Study questions:
A – In the South Sudan passage, reproduce the text verbatim from "South Sudan is" up to and including "than 300,000 people.".
B – Answer these questions using the South Sudan passage, one per line:
(i) On what date did South Sudan become a nation?
(ii) How many people are estimated to need humanitarian assistance in 2022?
(iii) By what percentage is the economy estimated to have contracted in FY2020/21?

Reading passage:
The Republic of South Sudan became the world’s newest nation and Africa’s 55th country on July 9, 2011. Renewed conflicts in December 2013 and July 2016 have undermined the development gains achieved since independence and worsened the humanitarian situation. As a consequence, South Sudan remains severely impacted fragility, economic stagnation, and instability a decade after independence. Poverty is ubiquitous and is being reinforced by ongoing intercommunal conflict, displacement, and external shocks.
The signing of a revitalized peace agreement in September 2018 and subsequent formation of Government in February 2020 have contributed to recovery and peace-building. Conflict events decreased significantly in 2019, allowing some refugees previously displaced in the region to return. At the same time, a resumption of oil production in oil fields previously shutdown due to conflict had raised the prospects of an oil-led recovery. The country, however, faces the risk of these gains being reversed, with increasing incidents of subnational violence in 2021 and early 2022, flooding and the COVID-19 pandemic exacerbating an already dire situation.
South Sudan remains in a serious humanitarian crisis. Some two-thirds of South Sudan's population, 8.9 million people, are estimated to be in need of humanitarian assistance in 2022, an increase of 600,000 since 2021. Extreme levels of acute food insecurity persist across the country and an estimated 8.3 million people, including refugees, are expected to experience severe food insecurity in the coming lean season. Almost 4 million people remain displaced by the humanitarian crisis, with nearly 1.6 million people displaced internally and some 2.3 million refugees in six neighboring countries. Women and children continue to be the most affected. The increase in needs is largely driven by the rising food insecurity, the triple shock of sub-national violence, a second consecutive year of major flooding, and the impacts of COVID-19, deepening an already dire humanitarian crisis.
South Sudan is highly prone and vulnerable to climate-related shocks that have devastating impacts on people’s welfare. Since independence in 2011, the country has suffered severe droughts and floods, severely impacting the country’s development efforts. The most recent floods (May-November 2021) – reportedly the most devastating since the early 1960s – are estimated to have affected 9 out of 10 states, impacting 800,000 to 1.2 million people and displacing more than 300,000 people.
Due to lower oil exports, government revenues, and disrupted agricultural production, the economy contracted by an estimated 5.4 percent in FY2020/21, while 4 in 5 individuals remain under the international poverty line. In the agriculture sector, flooding precipitated estimated losses of 38,000 tons of cereals (3.6% of 2021 gross cereal production) and 800,000 livestock according to FAO estimates. These events had detrimental effects on household wellbeing as flooding was concentrated in areas that were already facing high levels of food insecurity.

Entries supplied:
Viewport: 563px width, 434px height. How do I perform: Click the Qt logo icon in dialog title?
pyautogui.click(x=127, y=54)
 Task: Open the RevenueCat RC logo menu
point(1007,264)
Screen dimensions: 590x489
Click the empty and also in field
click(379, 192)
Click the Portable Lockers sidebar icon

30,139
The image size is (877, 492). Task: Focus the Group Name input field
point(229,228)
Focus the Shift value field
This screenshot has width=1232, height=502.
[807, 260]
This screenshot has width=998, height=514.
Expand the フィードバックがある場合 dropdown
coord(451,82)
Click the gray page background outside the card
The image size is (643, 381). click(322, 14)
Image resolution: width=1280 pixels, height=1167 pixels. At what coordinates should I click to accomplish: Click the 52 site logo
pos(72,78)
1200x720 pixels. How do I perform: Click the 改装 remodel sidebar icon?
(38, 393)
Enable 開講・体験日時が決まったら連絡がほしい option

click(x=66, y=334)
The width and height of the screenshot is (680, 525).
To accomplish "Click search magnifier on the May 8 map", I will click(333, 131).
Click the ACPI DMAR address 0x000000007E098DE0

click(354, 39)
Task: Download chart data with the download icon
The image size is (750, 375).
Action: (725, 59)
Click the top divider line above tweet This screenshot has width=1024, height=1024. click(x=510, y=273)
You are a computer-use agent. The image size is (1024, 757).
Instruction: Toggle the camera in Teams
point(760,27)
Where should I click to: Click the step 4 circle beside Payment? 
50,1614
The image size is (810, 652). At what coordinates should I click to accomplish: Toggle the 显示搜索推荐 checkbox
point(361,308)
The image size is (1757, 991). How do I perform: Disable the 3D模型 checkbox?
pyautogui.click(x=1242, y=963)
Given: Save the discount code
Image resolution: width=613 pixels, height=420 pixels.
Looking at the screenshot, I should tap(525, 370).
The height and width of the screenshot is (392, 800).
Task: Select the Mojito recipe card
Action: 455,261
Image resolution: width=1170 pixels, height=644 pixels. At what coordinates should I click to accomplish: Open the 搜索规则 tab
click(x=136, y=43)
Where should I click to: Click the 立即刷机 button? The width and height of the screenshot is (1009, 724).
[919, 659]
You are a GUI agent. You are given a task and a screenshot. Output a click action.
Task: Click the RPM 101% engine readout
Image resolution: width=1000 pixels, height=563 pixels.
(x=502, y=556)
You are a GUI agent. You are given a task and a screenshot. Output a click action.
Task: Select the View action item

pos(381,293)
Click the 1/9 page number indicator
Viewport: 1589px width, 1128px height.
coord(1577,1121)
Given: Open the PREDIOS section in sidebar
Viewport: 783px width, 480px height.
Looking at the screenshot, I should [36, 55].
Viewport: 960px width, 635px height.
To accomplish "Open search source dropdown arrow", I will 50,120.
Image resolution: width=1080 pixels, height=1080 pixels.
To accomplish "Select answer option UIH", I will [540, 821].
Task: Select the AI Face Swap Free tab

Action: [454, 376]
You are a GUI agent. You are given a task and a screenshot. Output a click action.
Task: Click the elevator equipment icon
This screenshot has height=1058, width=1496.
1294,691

Answers for the exercise:
A –
South Sudan is highly prone and vulnerable to climate-related shocks that have devastating impacts on people’s welfare. Since independence in 2011, the country has suffered severe droughts and floods, severely impacting the country’s development efforts. The most recent floods (May-November 2021) – reportedly the most devastating since the early 1960s – are estimated to have affected 9 out of 10 states, impacting 800,000 to 1.2 million people and displacing more than 300,000 people.

B –
(i) July 9, 2011
(ii) 8.9 million
(iii) 5.4 percent